1983 yılında iktidara gelen ve başörtüsü yasağının karşısında yer alan Anavatan Partisi (ANAP) iktidarı döneminde başörtüsü hakkında o güne kadar olduğundan çok daha fazla yasal düzenleme yapılıyor. Yine bu dönemde başörtüsü, önce türbana, sonra da irticai faaliyetlerin ve siyasal İslam’ın simgesine dönüşüyor. Hukuki süreç de bu varsayım üzerinden ilerliyor. Danıştay’ın 13 Aralık 1984’te aldığı kararda, başörtüsünün siyasi emellere alet edildiği, bu nedenle üniversitelerde uygulanan başörtüsü yasağının doğru olduğu ifade ediliyor. Böylece o güne kadar sadece siyasilerin irtica suçlamaları ile gündeme taşınan başörtüsü yasağı, mahkeme kararı ile de tescil edilmiş oluyor.
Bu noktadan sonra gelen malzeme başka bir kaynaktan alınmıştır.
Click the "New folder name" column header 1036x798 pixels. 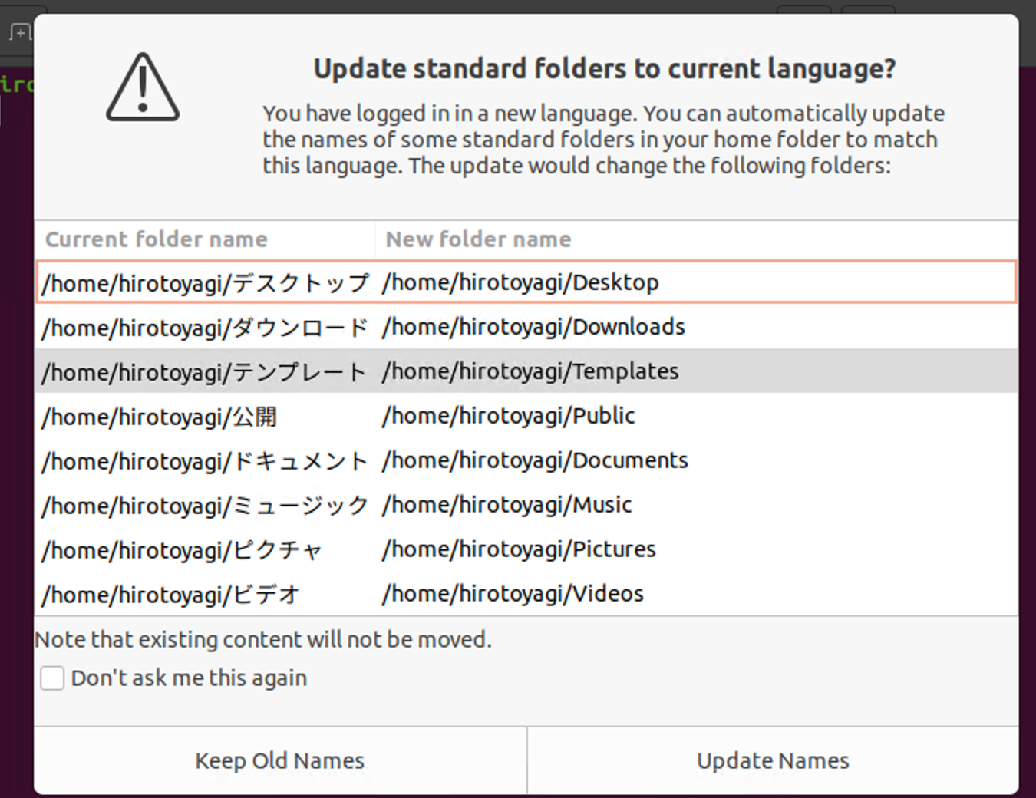point(478,239)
Ancak Yüksek Öğretim Kurulu’nun (YÖK) uygulamasını okul yönetimlerine bıraktığı yasak konusunda hem üniversitelerde hem de mahkeme kararlarında yorum farkları kendini gösteriyor. Danıştay kararına karşı Ankara 6. Sulh Ceza Mahkemesi, 1986 yılında ‘müessese içinde türban ile bulunmanın Anayasa, Kıyafet Kanunu ve YÖK kararına göre normal ve tabii oluğu’ hükmünü açıklıyor.
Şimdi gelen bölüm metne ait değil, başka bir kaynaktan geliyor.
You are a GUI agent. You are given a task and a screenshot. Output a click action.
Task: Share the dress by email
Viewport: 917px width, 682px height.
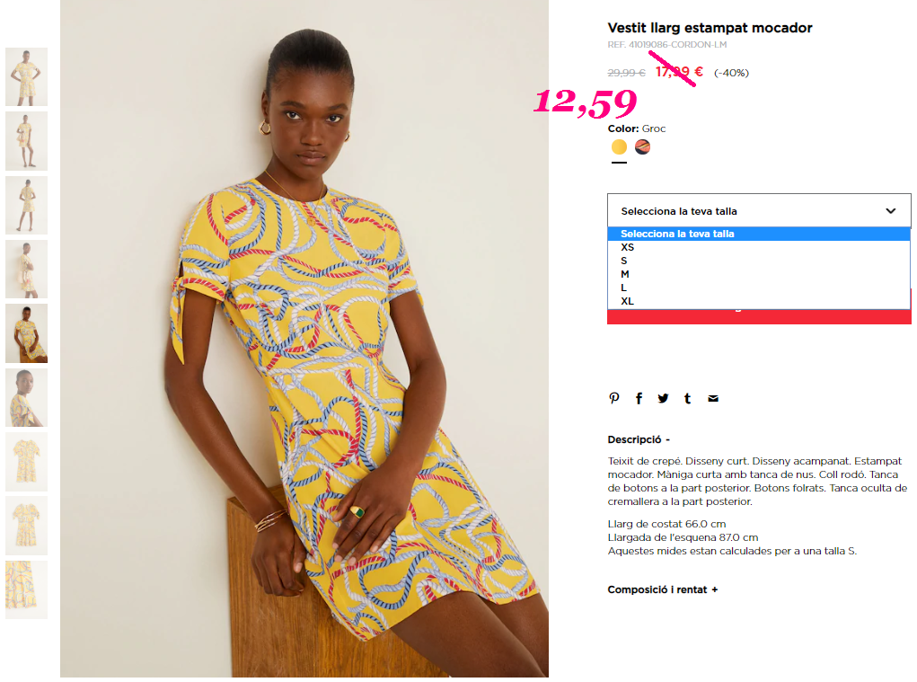click(x=713, y=398)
Yaklaşık 35 yıldır üniversitelerde uygulanan başörtüsü yasağı, Anayasa ve yasalarda yer almıyor. Şu anda yüksek öğretim kurumlarındaki kılık kıyafete yönelik tek düzenleme, Yüksek Öğrenim Kanunu’nun ek 17’nci maddesi.”
maddenin açılımı: Kanunlara aykırı olmadığı sürece üniversitelerde kılık kıyafet serbesttir. “Başörtüsünü yasaklayan herhangi bir kanun olmadığı için de uygulama yasalara aykırı. Açıkça görülen gerçeğe rağmen yaşananlar, ikiyüzlü bir tavrı ortaya koyuyor.
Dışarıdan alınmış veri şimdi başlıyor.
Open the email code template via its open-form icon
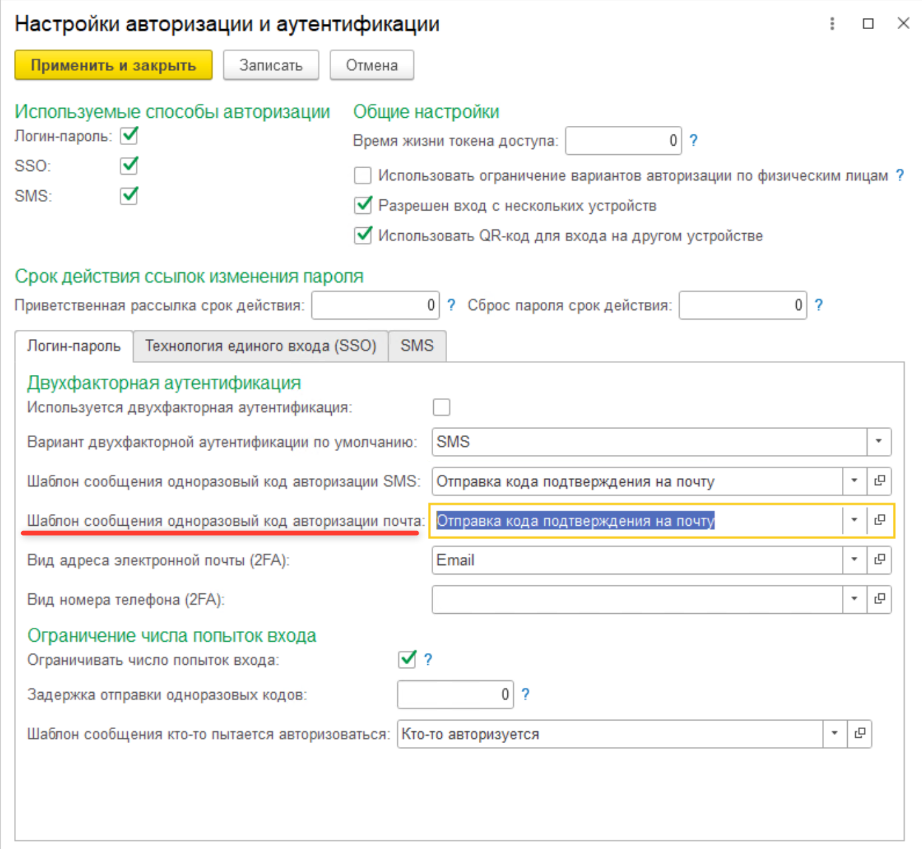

Tüm bunların sonucunda bu başörtüsü meselesinin bir siyaset tartışması haline getirilmesidir. Bu siyasi bir tartışma ve yasağı savunanlar siyasi gerekçeler öne sürüyor. Ama maalesef İslami kesim bu tartışmadan kaçıyor. Siyaset yapmak yerine sorunu anayasal din ve vicdan özgürlüğü üzerinden çözmeye çalışıyor. Anayasa’nın başlangıç hükümleri ve 5’inci maddesinin arkasına sığınan uygulayıcılara karşı 24 ve 42’inci maddelerden yani eğitim ve fırsat eşitliğinden söz etmenin bir manası yok.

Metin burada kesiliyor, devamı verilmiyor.